【11.9】Hidehiro Yamane, PhD (NIH)

日時 2017 年 11 月 9 日(木) 16:30~18:00 場所 東京理科大学生命医科学研究所2階大講義室
Speaker Hidehiro Yamane, PhD Cellular Immunology Section,
Laboratory of Immune System Biology, National Institute of Allergy and Infectious Diseases, National Institutes of Health, USA
Mechanisms underlying the fine-tuning of CD4+ T cell positioning during T follicular helper cell differentiation
Abstract T follicular helper (TFH) cells are a subset of T helper cells that helps B cells produce immunoglobulin (Ig) and induce class switch recombination and somatic hypermutation in the Ig genes upon encounter with a T-dependent antigen (Ag).
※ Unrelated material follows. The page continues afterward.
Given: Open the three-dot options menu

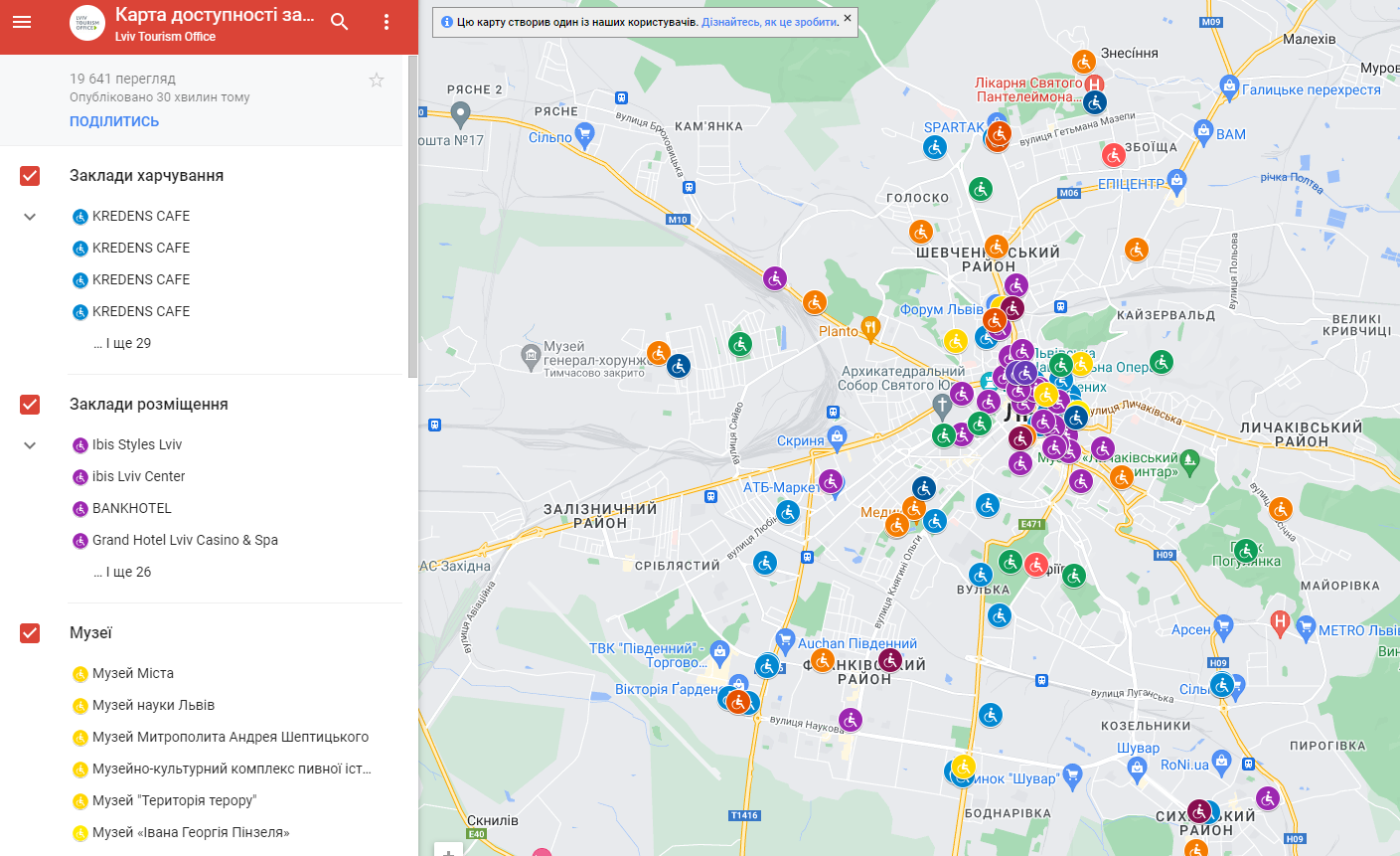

Differentiation of naïve CD4+ T cells into functional TFH cells involves not only a transcriptional regulation of signature TFH-related genes, a set of genes that drives TFH polarization program, but an alteration in the expression of chemoattractant receptors, integrins and their ligands, since a subcellular localization of Ag-primed CD4+ T cells in the secondary lymphoid organs is spaciotemporally regulated during TFH differentiation. We recently found that an E-box binding protein family of transcription factors HEB and Notch signaling pathway played crucial roles in the entry of Ag-primed CD4+ T cells that had undergone the TFH polarization program into B cell follicles and germinal centers, respectively, with little or no impact on the signature TFH-related gene expressions. Our findings shed a light to unappreciated functions of HEB and Notch pathway in fine-tuning the positioning of Ag-primed CD4+ T cells during the differentiation into functional TFH cells and may offer novel strategies for the development of effective antibody-based vaccines.